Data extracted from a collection
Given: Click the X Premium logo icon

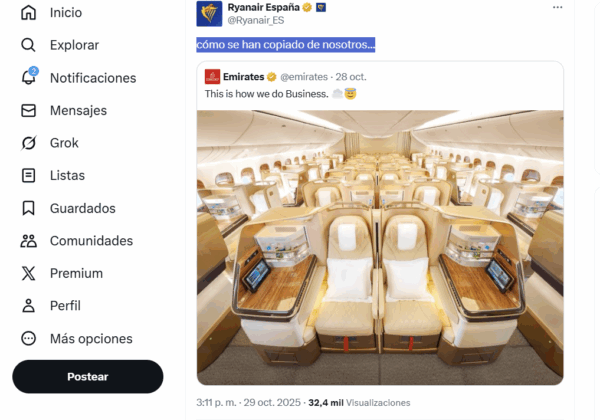Looking at the screenshot, I should [28, 273].
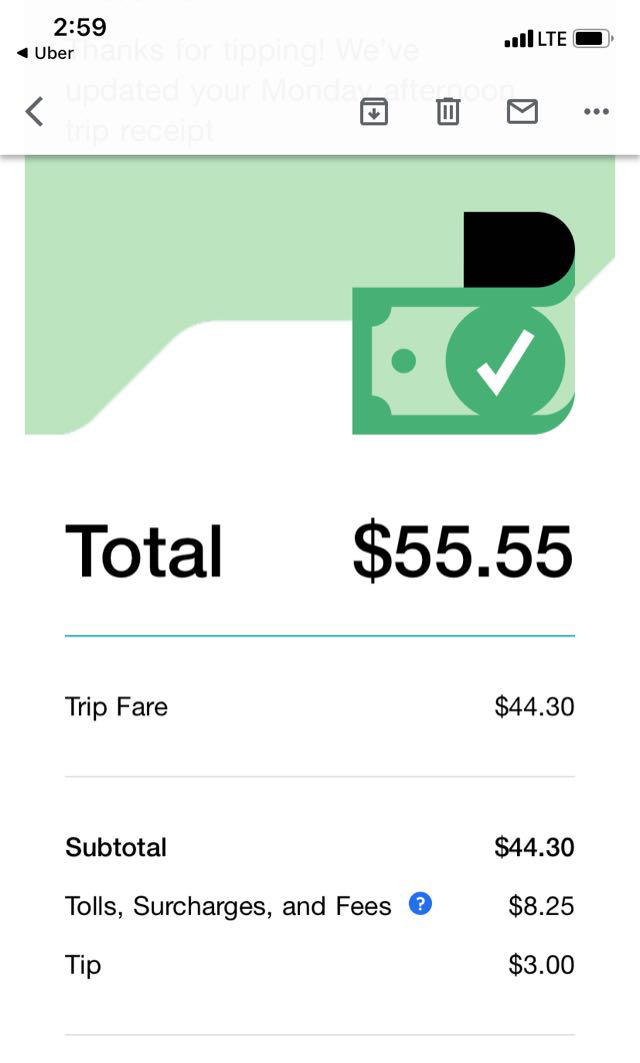The width and height of the screenshot is (640, 1063).
Task: Tap the battery icon in status bar
Action: [x=592, y=39]
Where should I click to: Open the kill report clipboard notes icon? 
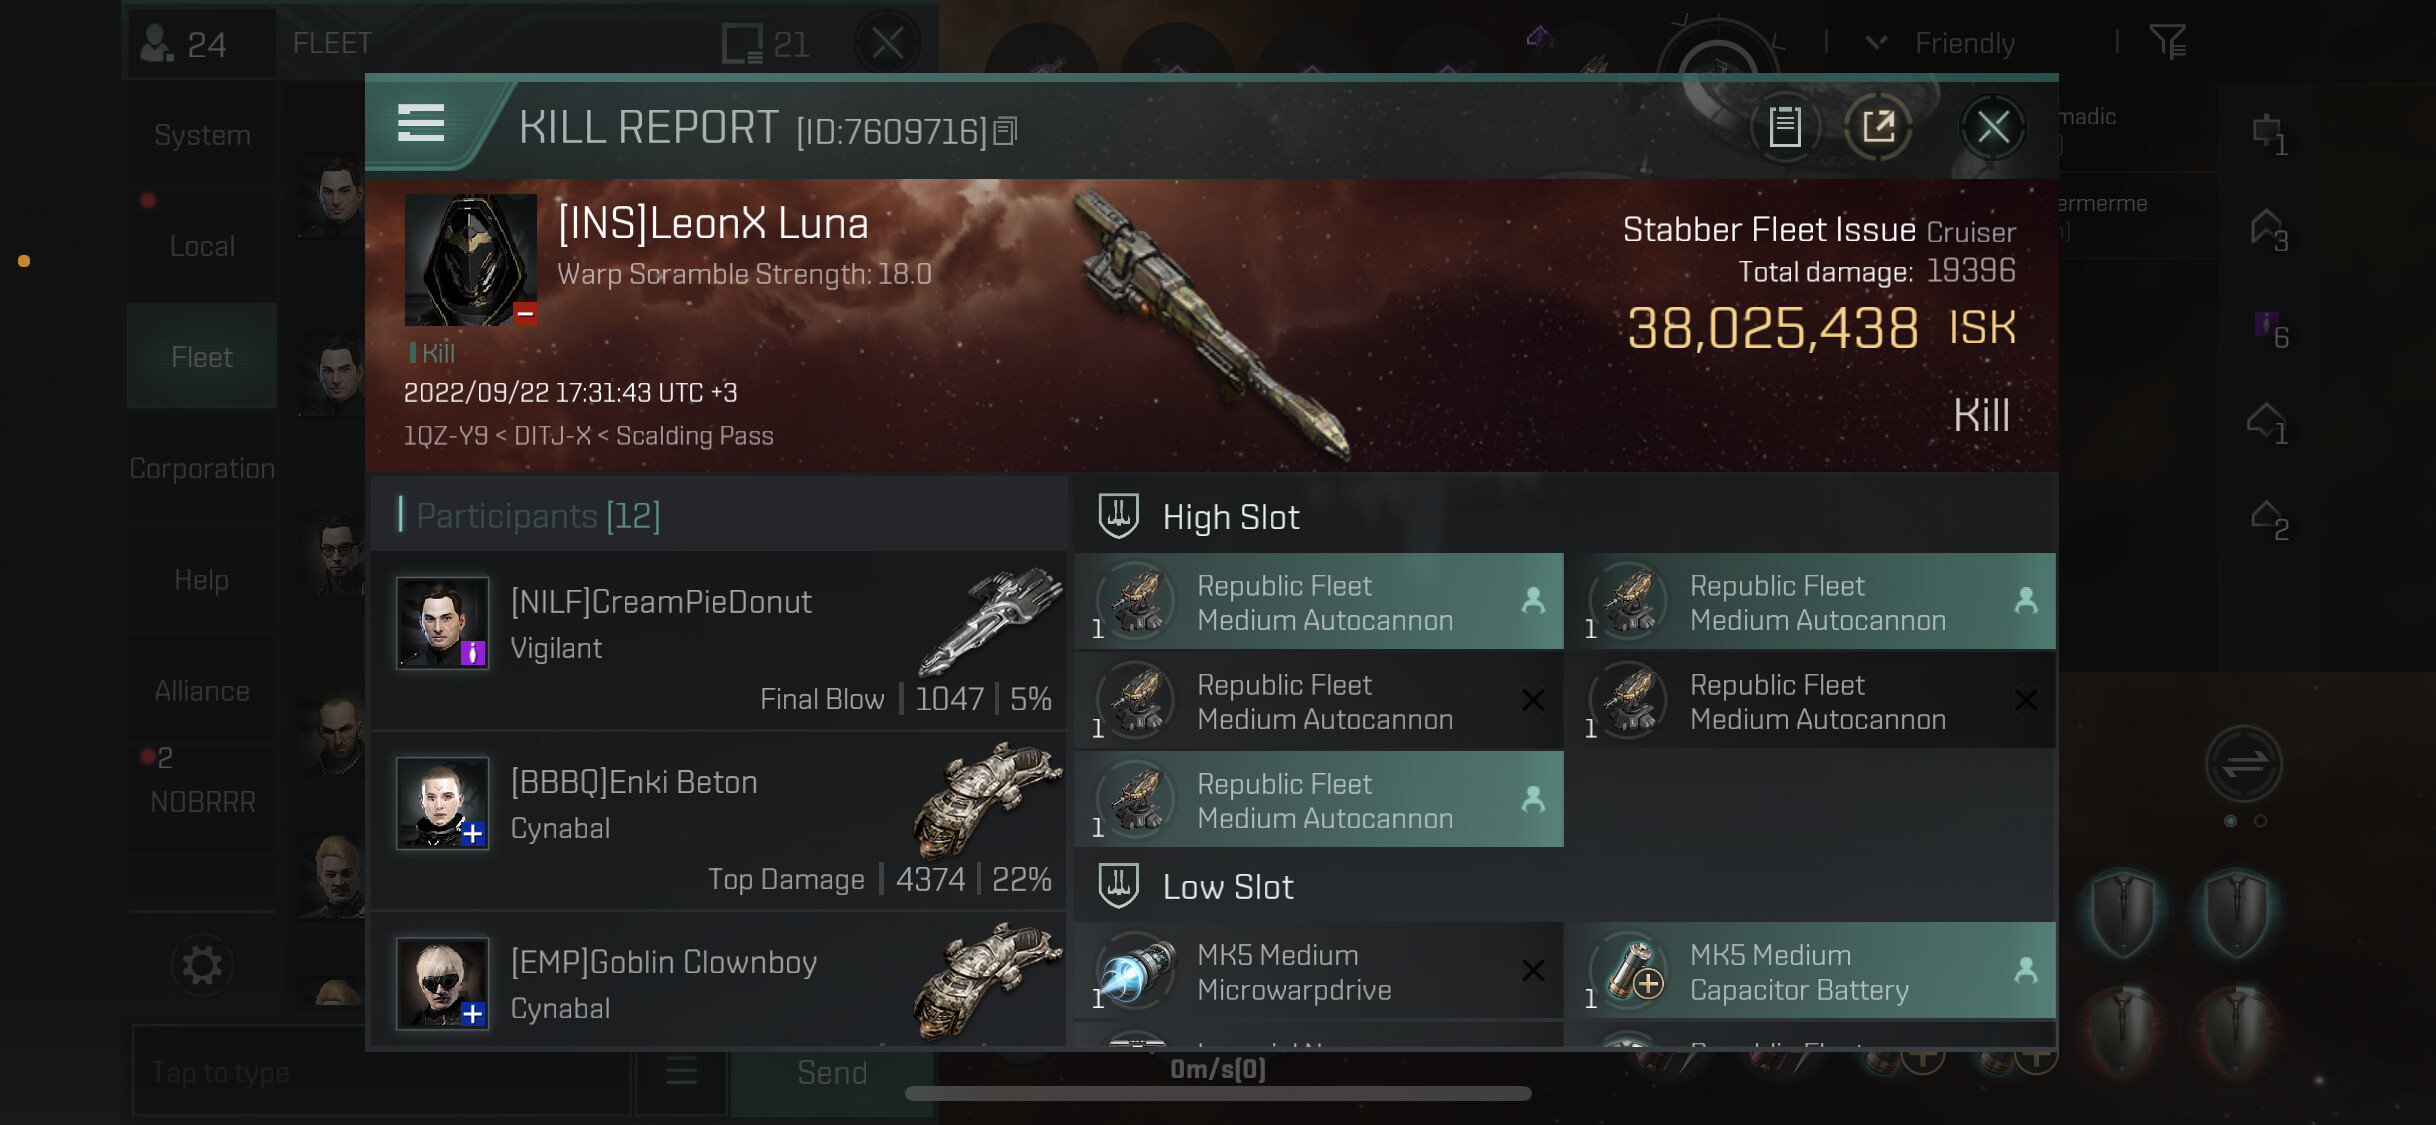(1785, 127)
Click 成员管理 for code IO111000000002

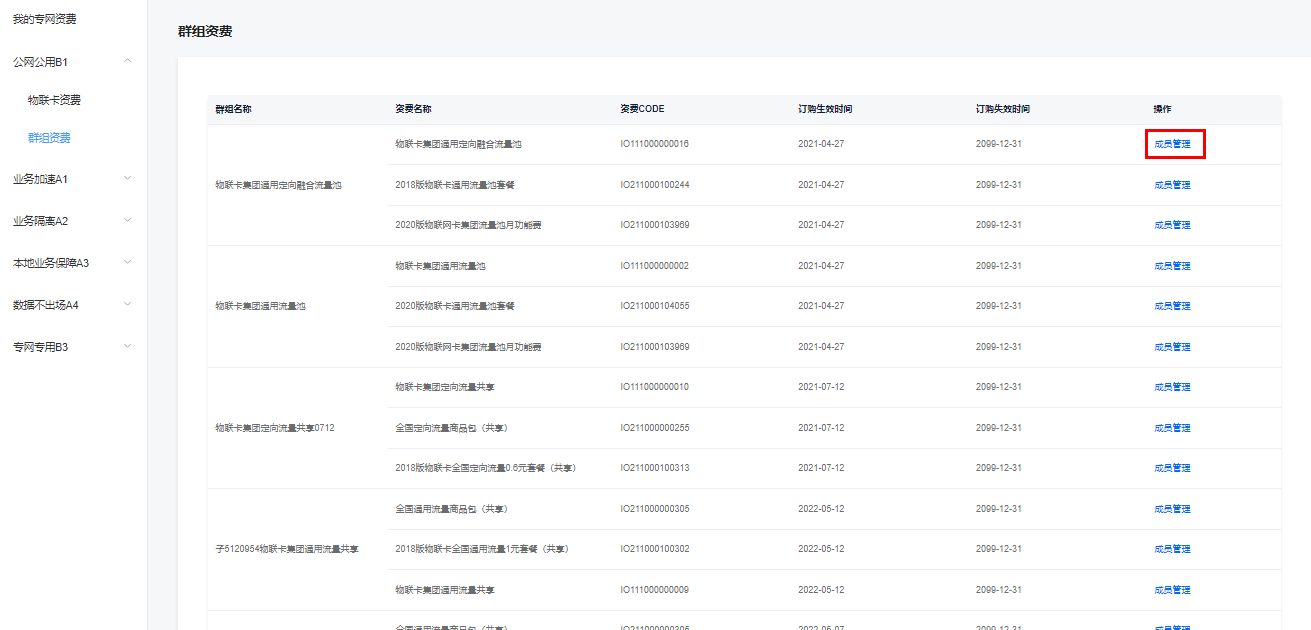pos(1172,266)
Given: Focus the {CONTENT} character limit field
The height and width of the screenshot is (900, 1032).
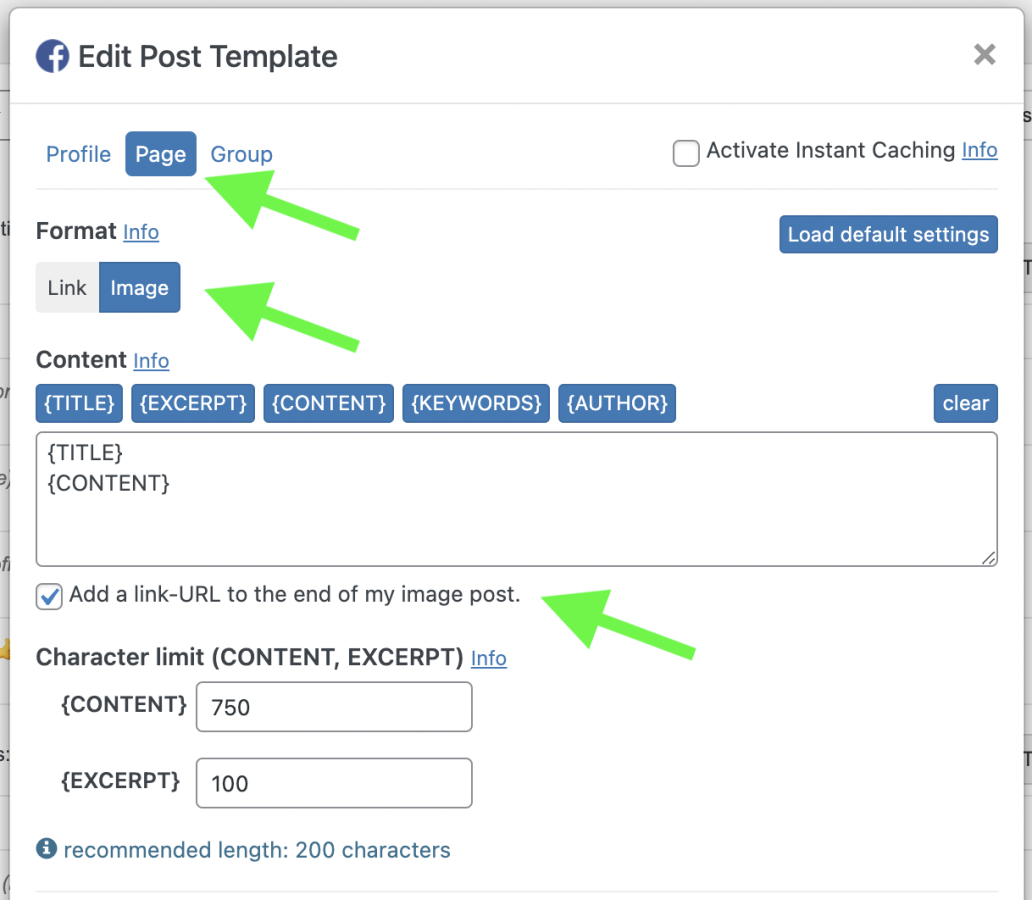Looking at the screenshot, I should [x=334, y=707].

**EXERCISE:** Beginning with the line containing "Given: Focus the" and ending with the last line of the data above, repeat each line exactly. Include no pictures and no other lines.

**RESULT FOR THIS EXERCISE:**
Given: Focus the {CONTENT} character limit field
The height and width of the screenshot is (900, 1032).
Looking at the screenshot, I should [x=334, y=707].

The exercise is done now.